Quando la faglia rivive, può comportarsi in modi diversi, cioè può manifestarsi, per esempio, come faglia inversa, continuare come faglia diretta e finire come faglia trascorrente. Le faglie intervengono a determinare e condizionare due importanti fenomeni endogeni del nostro pianeta: la sismicità e il vulcanismo. Una fossa tettonica è costituita da due sistemi di faglie distensive disposte a gradinata. Essendo delle naturali depressioni strutturali spesso esse divengono sede di importanti fiumi o laghi. Gli elementi in rilievo che separano una o più fosse tettoniche affiancate vengono definiti pilastri tettonici.
DISTRIBUZIONE DEI VULCANI I vulcani recenti non sono distribuiti a caso sulla superficie terrestre, ma secondo precise fasce geografiche. La maggior parte dei vulcani subaerei (cioè posti su terre emerse) si trova lungo gli archi insulari ai margini dei continenti che fiancheggiano le fosse oceaniche (Ande). Si tratta di vulcani altamente esplosivi. Altri vulcani subaerei si trovano all'interno di zolle sia continentali (Vesuvio, Etna, Africa orientale) sia oceaniche (Hawaii, Canarie).

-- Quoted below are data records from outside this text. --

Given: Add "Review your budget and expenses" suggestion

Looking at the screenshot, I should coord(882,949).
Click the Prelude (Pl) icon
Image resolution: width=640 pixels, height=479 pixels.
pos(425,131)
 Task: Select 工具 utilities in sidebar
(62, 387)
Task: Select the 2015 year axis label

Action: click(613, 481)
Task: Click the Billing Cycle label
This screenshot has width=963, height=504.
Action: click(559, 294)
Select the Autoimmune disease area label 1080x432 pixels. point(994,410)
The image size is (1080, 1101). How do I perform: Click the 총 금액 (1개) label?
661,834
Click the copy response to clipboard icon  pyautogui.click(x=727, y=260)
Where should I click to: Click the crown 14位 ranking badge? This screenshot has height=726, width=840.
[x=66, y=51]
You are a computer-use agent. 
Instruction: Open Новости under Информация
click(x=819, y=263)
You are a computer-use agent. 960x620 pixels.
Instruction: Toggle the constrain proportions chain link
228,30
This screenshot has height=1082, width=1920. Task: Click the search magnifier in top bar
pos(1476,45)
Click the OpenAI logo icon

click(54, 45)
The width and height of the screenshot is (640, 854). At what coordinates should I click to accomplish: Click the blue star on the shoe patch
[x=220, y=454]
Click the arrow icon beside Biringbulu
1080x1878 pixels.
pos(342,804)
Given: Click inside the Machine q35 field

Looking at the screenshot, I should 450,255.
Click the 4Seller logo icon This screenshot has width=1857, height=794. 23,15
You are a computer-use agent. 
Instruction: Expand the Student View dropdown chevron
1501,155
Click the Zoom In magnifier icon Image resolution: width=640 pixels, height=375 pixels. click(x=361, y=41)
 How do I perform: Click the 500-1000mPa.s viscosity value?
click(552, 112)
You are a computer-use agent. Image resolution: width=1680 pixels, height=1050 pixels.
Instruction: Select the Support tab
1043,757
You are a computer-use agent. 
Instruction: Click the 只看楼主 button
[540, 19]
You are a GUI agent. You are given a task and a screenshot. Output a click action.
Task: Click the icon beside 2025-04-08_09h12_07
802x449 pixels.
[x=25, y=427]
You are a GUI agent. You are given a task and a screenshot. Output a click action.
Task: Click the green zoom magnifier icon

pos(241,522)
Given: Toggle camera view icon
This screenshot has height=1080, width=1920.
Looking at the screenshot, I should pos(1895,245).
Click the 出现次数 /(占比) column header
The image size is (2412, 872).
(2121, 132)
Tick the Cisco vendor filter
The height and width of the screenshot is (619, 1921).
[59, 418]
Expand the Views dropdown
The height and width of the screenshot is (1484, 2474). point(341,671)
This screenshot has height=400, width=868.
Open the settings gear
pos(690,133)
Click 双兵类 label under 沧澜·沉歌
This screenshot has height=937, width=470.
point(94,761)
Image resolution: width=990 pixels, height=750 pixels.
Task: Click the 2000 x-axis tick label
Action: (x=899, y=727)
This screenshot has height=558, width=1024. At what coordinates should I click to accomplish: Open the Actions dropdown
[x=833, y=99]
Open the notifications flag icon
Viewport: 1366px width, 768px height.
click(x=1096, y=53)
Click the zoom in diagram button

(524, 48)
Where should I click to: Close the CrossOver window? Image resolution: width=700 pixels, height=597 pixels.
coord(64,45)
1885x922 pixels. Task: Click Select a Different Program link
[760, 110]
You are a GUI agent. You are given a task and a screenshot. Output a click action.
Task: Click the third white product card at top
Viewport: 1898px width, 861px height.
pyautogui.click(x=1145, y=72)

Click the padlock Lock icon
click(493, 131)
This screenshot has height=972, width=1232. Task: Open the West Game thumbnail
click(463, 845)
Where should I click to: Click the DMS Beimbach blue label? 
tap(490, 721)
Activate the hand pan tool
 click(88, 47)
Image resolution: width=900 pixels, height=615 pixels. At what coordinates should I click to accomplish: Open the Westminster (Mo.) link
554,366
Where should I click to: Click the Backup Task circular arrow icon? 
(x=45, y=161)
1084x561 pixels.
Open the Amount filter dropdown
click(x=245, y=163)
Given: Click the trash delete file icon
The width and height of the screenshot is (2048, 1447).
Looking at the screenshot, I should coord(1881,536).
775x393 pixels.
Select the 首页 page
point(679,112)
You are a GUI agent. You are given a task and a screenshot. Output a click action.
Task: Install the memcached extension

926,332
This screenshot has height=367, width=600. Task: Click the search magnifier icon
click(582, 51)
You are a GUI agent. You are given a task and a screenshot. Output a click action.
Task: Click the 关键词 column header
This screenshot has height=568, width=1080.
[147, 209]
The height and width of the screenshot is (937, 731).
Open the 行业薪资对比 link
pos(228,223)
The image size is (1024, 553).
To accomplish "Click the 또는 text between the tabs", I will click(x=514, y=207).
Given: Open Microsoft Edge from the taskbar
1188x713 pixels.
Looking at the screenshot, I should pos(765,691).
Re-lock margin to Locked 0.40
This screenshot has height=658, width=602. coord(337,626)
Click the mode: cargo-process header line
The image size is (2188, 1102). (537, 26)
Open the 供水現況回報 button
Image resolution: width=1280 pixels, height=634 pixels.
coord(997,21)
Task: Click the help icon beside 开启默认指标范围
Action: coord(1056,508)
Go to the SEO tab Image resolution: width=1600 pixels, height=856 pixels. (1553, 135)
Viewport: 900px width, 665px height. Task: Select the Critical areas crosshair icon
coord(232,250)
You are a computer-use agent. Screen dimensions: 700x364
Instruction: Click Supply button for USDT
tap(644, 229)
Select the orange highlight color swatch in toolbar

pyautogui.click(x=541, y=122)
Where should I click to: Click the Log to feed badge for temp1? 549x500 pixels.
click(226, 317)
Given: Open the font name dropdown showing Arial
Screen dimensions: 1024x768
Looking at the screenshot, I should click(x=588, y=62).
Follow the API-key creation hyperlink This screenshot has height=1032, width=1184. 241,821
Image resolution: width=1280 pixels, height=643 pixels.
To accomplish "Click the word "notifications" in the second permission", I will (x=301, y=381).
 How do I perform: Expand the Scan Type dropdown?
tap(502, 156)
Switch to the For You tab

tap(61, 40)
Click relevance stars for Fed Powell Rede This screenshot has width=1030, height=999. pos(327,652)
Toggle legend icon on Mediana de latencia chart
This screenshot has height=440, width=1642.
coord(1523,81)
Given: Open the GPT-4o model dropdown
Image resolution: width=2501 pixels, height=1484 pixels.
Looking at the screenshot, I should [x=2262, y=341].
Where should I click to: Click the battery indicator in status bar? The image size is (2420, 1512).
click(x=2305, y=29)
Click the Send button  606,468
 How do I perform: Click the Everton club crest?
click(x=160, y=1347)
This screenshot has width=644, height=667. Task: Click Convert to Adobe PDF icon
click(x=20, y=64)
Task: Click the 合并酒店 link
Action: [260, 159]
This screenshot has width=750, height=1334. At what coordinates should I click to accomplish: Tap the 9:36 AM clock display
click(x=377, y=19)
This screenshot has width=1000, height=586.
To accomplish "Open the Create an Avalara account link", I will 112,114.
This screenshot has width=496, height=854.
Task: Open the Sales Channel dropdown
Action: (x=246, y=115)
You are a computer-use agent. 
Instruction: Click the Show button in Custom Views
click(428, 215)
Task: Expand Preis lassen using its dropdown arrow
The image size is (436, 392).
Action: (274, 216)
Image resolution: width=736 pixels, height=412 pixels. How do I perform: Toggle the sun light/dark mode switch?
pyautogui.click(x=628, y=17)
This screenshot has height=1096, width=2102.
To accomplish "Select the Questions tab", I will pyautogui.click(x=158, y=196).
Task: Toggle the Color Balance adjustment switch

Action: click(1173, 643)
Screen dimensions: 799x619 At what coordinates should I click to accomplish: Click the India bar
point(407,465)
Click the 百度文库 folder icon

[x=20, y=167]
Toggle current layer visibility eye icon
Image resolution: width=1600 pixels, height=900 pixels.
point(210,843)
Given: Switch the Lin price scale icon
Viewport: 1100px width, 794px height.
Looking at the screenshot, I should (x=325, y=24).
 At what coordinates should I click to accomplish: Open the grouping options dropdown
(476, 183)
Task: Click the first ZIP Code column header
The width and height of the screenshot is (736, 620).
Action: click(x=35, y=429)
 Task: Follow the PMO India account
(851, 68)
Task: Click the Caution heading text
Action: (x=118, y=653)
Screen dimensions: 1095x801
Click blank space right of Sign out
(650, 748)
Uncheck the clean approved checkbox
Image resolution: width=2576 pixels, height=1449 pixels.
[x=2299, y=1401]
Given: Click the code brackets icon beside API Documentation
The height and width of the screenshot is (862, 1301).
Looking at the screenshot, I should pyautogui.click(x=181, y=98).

Il sistema vulcanico più importante è, però, quello formato dagli innumerevoli punti di emissione allineati lungo le dorsali oceaniche, che alimentano un imponente vulcanismo sottomarino, con magmi basaltici: solo raramente tali edifici arrivano ad emergere (Islanda, Azzorre), ma l'attività fissurale è in pratica ininterrotta lungo tutto il sistema di dorsali: La distribuzione geografica dei vulcani coincide in grandissima parte con quella dei terremoti: Ciò è dovuto al fatto che sismicità e vulcanismo sono fenomeni legati alla stessa causa, costituita dai movimenti litosferici provocati dai moti del sottostante mantello.
LA DISTRIBUZIONE DEI TERREMOTI La maggior parte dei terremoti si verifica in tre fasce principali, precisamente lungo le dorsali oceaniche, nelle catene montuose di recente formazione e nella cosiddetta cintura di fuoco circumpacifica. Altre zone sismicamente attive sono le regioni con faglie e fratture dell'Africa orientale e alcune zone marginali alle masse continentali. In generale devono essere considerate pericolose tutte le aree con faglie ancora in movimento.
I terremoti che si verificano lungo le dorsali oceaniche hanno ipocentro superficiale e magnitudo relativamente bassa. Il 20 per cento dei terremoti si verifica lungo la fascia alpidica, che parte dal centro dell’Atlantico, passa per il Mediterraneo e raggiunge l’Himalaya. Qui i terremoti hanno ipocentri superficiali e possono raggiungere magnitudo elevate. Il 70 per cento dei terremoti avviene lungo i margini della placca pacifica dove si registra il maggior numero di eventi sismici disastrosi ed è qui che gli ipocentri raggiungono le maggiori profondità.